Whenever a line in the data contains "with", show that line.

> **Supplied material**:
-- Opening Marker --
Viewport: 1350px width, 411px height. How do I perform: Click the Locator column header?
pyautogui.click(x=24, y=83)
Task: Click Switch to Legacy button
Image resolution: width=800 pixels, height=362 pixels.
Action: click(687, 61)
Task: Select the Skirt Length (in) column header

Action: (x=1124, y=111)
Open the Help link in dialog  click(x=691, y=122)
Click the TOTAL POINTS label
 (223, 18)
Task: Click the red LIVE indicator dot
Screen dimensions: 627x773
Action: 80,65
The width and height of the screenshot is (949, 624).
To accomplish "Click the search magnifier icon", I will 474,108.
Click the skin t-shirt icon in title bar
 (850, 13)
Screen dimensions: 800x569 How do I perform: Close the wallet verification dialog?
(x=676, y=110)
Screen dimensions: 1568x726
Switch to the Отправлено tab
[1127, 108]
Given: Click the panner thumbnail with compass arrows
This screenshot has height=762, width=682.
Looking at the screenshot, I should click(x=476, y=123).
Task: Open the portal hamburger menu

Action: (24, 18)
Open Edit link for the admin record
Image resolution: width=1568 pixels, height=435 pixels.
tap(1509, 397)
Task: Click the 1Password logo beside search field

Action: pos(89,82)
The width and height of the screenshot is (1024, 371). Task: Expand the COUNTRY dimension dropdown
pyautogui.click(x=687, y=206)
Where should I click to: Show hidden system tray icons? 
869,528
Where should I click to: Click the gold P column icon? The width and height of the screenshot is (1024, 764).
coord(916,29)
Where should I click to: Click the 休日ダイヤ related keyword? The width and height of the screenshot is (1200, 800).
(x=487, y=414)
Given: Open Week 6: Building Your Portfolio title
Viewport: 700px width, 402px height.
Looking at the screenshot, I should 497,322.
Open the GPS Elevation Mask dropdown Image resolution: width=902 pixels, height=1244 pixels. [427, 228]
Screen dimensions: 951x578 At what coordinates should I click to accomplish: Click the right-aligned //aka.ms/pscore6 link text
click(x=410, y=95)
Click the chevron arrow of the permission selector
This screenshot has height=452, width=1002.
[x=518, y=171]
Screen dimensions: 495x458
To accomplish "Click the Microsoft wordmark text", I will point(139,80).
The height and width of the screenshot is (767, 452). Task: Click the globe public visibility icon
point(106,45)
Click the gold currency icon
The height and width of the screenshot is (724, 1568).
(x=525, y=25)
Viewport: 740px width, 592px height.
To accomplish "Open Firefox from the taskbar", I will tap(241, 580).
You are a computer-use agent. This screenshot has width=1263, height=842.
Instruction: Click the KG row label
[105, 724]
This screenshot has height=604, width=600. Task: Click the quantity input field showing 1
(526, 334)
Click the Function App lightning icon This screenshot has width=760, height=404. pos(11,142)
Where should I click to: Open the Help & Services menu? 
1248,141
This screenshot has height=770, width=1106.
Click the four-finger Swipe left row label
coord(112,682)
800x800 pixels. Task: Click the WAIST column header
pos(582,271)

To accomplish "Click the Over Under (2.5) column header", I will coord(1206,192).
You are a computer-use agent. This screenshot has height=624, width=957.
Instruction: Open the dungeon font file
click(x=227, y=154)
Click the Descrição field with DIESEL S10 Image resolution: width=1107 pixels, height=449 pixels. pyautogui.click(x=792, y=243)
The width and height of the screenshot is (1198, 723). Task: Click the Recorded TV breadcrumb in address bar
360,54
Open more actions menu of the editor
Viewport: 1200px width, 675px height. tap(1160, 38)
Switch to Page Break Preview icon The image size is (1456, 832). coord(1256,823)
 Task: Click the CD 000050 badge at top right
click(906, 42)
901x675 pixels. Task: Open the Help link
-- Closing Marker --
> **Final answer**:
Given: Click the panner thumbnail with compass arrows
Click the Descrição field with DIESEL S10 Image resolution: width=1107 pixels, height=449 pixels. pyautogui.click(x=792, y=243)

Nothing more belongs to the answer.